We woke up at 2am to start our summit attempt. I was so super excited that I didn’t really care about how early it was. While getting out of tent I heard an unfamiliar voice. A guy, severely under-dressed, and shivering had entered our campsite asking if we were the pros and telling us not to dump any of our water because he needed some. Other guys in the group chatted with him and directed him to the cistern we had dug, but little did I know he would try tagging along with us the rest of the day. The first thing I had to deal with in the morning was breakfast. Because of my Hunger attack on a previous day, I was only left with Peanut Crunch Clif bars, which aren’t exactly tasty. I knew today was the last day, though, so I thought it wouldn’t be a big deal. As I gnawed on my chunky wedge of food, Dave came over and told me that a cold Clif bar just wouldn’t work for the summit morning. He had made four packs of oatmeal and insisted that I eat some. He finally handed me the bowl and told me to finish it off. With all of our gear in place we attached to our rope lines and headed off in the dark towards the summit. Our headlamps lit the way and to conserve energy we were constantly looking at the ground to step where our guides had kicked steps in the snow and ice. Jenny had acquired severe shin splints, and to accommodate her our rope line was going very slowly and making painfully small steps. We trudged onward through the dark for hours.
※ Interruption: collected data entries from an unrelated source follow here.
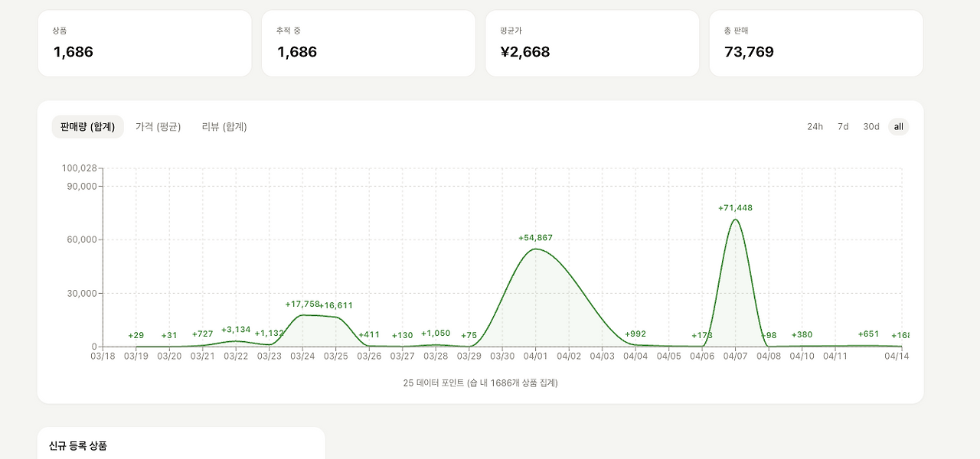The image size is (980, 459).
Task: Select the all time range option
Action: coord(899,127)
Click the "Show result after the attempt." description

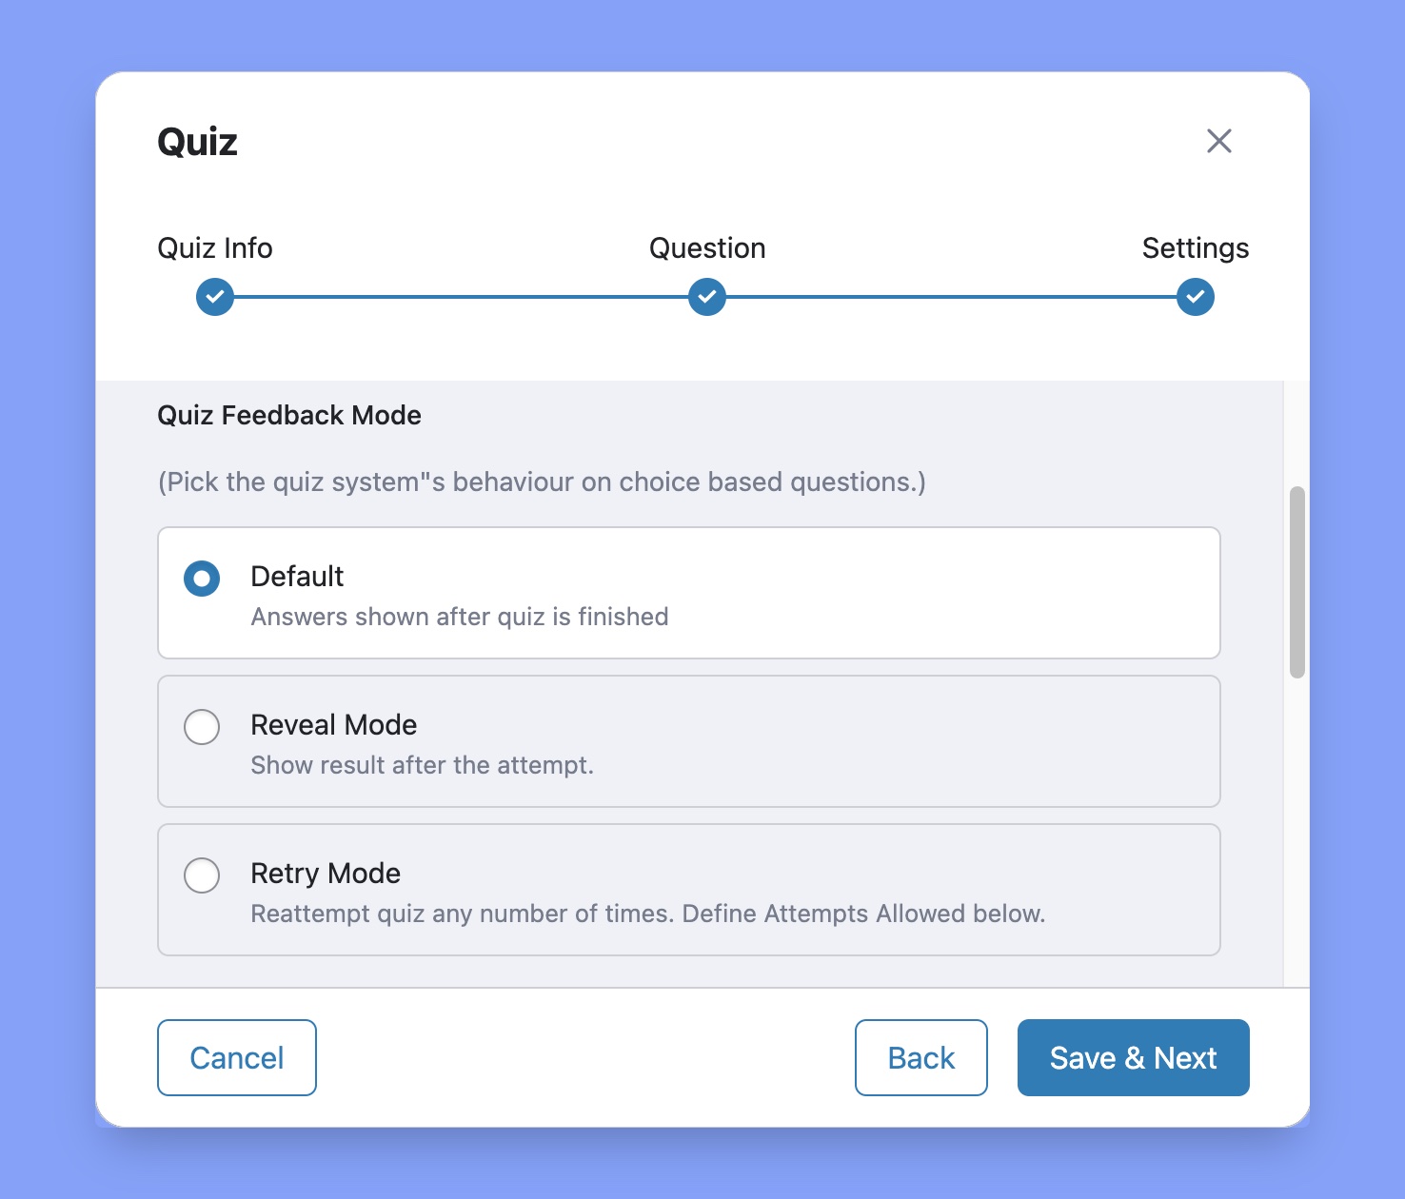(x=422, y=765)
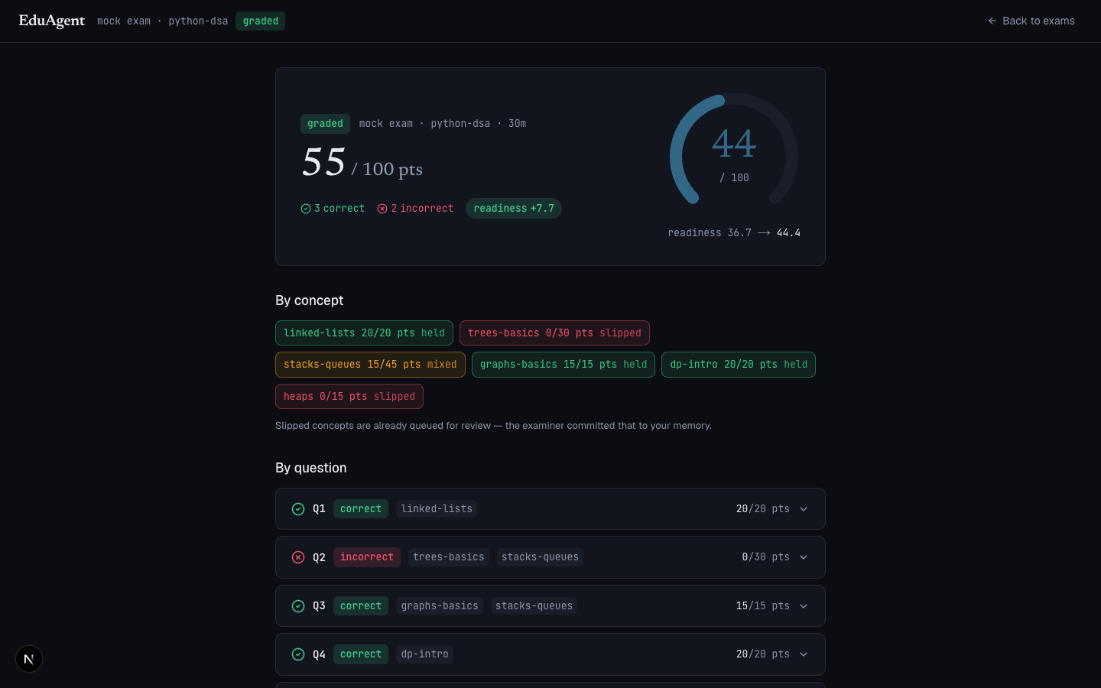Image resolution: width=1101 pixels, height=688 pixels.
Task: Click the back arrow icon in header
Action: pyautogui.click(x=992, y=21)
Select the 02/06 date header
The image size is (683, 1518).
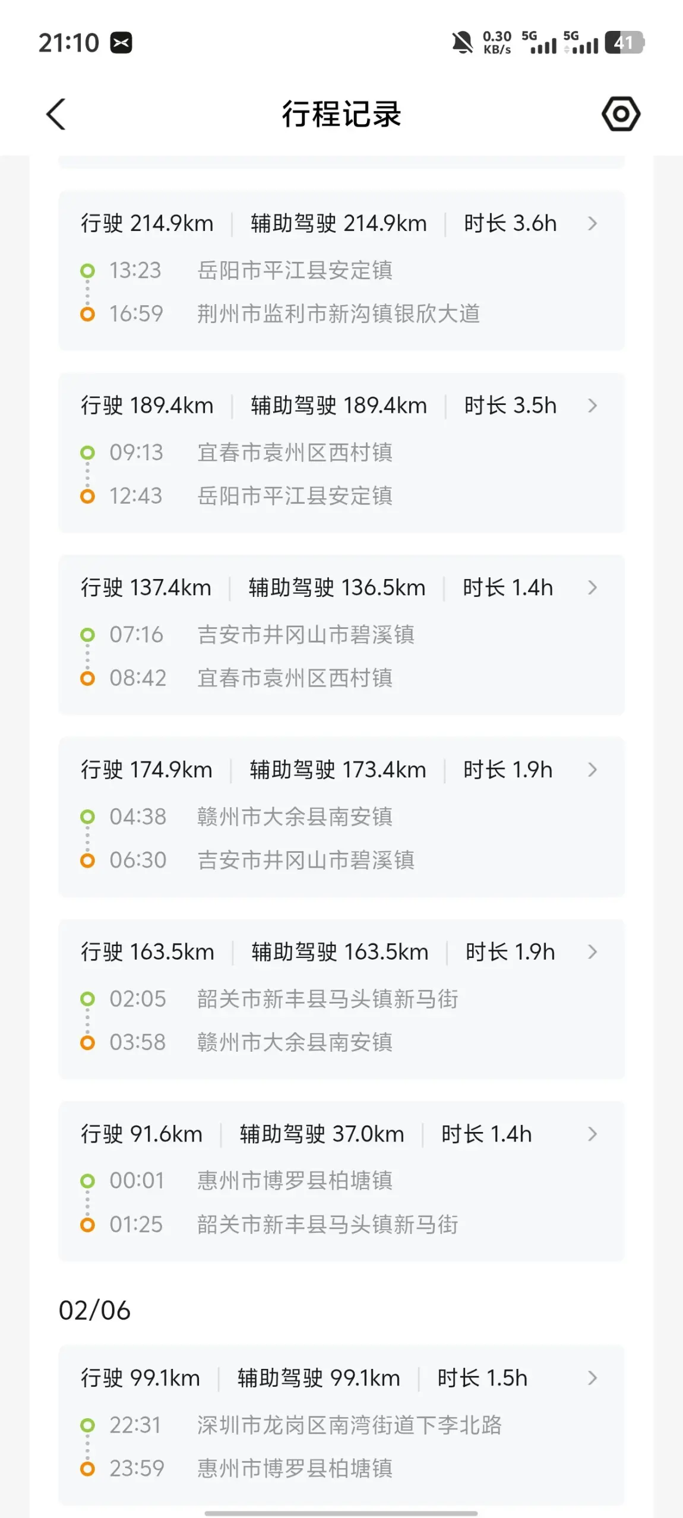[95, 1311]
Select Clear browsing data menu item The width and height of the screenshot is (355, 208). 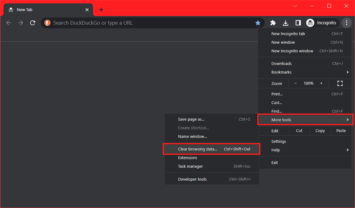click(x=212, y=149)
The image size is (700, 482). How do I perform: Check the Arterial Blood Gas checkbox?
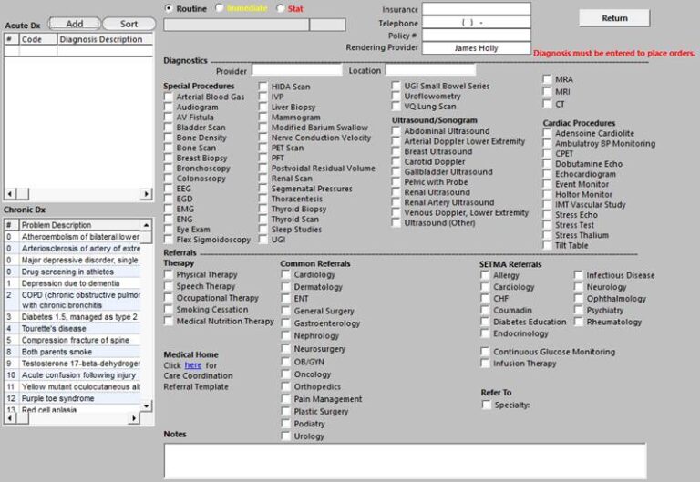click(169, 97)

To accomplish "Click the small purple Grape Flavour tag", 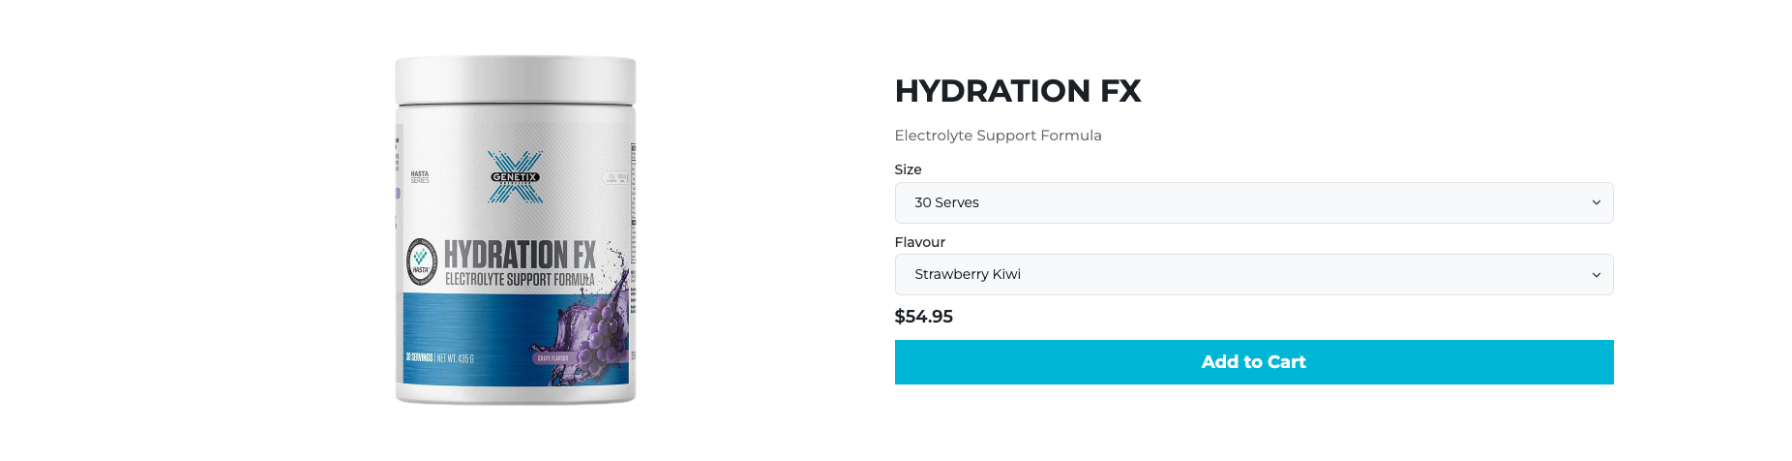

As the sun rose we had reached the cloud level and the view was spectacular. The point when the sun rises is my favorite moment while mountain climbing. We continued onward intermittently making contact with our leech from earlier in the morning. At one point we found him wandering in a crevasse field in the dark; Margaret gave him a warning about his lack of safety which was obviously ignored. Later we came across him lying in the middle of the glacier, apparently exhausted. Margaret once again asked if he was ok, and told him, “You do realize we’re on a glacier, right? You know, with crevasses?”. When he replied, “I liked to climb alone”, we moved on. We continued onward as the wind began to pick up and the ice crust on the snow became thicker. It was at the point when the wind was whipping me in all directions, as I anchored each step with my ice ax and hiking pole, that a familiar sensation often felt on my vacations struck. I began wondering why I couldn’t just do a beach vacation, a sunny warm beach with the ocean.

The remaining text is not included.